Por fim, uma última tensão é apontada por Hegel: à medida que o indivíduo trabalha para a cultura e fortalece as estruturas sociais, a inserção no mundo social significa o fim do eu individual, sacrificado em nome do coletivo. Diferentemente de Nietzsche, para quem o fortalecimento do gregário significa um rebaixamento do humano e sua completa uniformização e padronização, impedindo o "tornar-se o que se é" de cada um, Hegel acredita que o eu individual vai ser superado, conservado e fortalecido em seu ser-outro: o universal, o espírito. Para ele, somente aí o humano pode alcançar sua verdadeira realização e liberdade.


Em nenhum outro livro, Hegel concretizou de forma tão imponente a tarefa da filosofia de compreender o tempo no conceito.
[JOSÉ MARIA ARRUDA é doutor em Filosofia pela Universidade de Essen/Alemanha; Pós-Doutor pela Universidade de Aachen; Professor Adjunto IV do Departamento de Filosofia e do Mestrado em Filosofia da Universidade Federal do Ceará.]

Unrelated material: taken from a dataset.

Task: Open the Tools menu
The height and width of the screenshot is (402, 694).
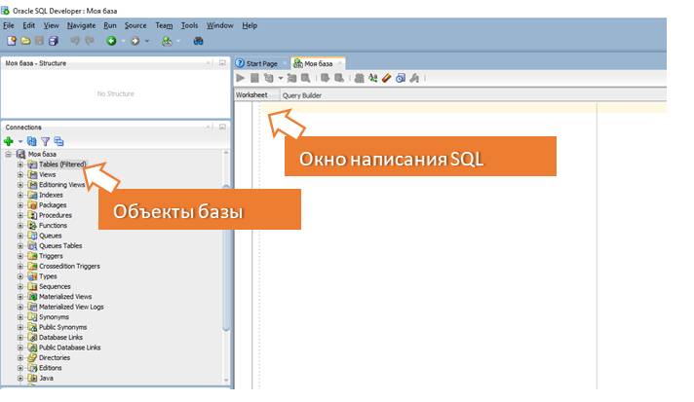Action: pos(189,25)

Nota do Autor:CONHEÇA O FILÓSOFO
Georg Wilhelm Freidrich Hegel (1770-1831) nasceu em Stuttgart, estudou inicialmente Teologia no Seminário de Tübingen. Após o seminário, dedicou-se à Filosofia, tornando-se o principal nome do movimento filosófico do Idealismo Alemão. Entre suas obras principais estão: A Fenomenologia do Espírito (1806); A Ciência da Lógica (1812/1816); A Enciclopédia das Ciências Filosóficas (1818) e os Princípios da Filosofia do Direito (1821). A influênciacia de sua obra se estende de Marx, a Adorno, Merleau-Ponty, Habermas, Lacan e outros.